── MATERIAL PROVIDED ──

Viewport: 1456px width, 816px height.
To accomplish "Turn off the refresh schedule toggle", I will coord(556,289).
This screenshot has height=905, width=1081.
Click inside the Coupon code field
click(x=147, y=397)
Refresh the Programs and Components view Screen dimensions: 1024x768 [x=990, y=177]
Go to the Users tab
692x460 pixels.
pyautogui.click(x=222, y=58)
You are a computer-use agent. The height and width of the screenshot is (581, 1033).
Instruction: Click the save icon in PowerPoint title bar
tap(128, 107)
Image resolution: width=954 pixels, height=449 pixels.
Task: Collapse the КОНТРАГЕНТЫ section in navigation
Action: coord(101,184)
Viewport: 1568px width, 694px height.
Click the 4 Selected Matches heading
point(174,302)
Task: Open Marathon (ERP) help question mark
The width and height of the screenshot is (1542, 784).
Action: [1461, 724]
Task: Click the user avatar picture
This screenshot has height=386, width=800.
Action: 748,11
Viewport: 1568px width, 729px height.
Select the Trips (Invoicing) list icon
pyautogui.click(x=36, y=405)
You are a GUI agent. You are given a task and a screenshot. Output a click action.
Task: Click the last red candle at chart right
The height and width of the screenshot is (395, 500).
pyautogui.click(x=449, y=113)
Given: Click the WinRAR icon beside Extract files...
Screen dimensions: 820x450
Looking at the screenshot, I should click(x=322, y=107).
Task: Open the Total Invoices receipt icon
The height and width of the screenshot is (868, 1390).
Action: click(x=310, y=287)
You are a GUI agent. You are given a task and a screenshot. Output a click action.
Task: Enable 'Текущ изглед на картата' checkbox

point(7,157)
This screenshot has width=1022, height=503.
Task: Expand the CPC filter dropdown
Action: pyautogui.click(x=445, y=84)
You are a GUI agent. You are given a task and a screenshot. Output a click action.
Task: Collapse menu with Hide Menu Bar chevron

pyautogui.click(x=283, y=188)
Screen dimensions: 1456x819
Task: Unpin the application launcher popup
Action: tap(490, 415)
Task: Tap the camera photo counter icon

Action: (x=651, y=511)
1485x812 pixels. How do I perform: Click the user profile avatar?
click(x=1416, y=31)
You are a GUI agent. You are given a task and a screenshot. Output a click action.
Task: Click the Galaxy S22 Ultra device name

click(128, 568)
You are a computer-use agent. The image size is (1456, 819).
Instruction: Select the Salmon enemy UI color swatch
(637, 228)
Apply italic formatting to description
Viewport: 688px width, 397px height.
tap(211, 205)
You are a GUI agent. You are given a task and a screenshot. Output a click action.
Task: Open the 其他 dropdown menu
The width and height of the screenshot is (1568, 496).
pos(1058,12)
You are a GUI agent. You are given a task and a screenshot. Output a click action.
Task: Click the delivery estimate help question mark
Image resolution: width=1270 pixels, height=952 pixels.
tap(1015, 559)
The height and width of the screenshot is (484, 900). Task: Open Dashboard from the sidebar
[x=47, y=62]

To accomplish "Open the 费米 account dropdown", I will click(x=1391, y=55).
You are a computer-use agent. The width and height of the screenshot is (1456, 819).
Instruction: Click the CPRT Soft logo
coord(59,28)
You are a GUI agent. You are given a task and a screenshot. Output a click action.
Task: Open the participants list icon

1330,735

───

### TASK DESCRIPTION
Format the lines of the records above, from the line with "Task: Click the user avatar picture" to the line with "pyautogui.click(x=36, y=405)", as a JSON list of strings with one string per line and blank lines left out.

### THE SOLUTION
[
  "Task: Click the user avatar picture",
  "This screenshot has height=386, width=800.",
  "Action: 748,11",
  "Viewport: 1568px width, 729px height.",
  "Select the Trips (Invoicing) list icon",
  "pyautogui.click(x=36, y=405)"
]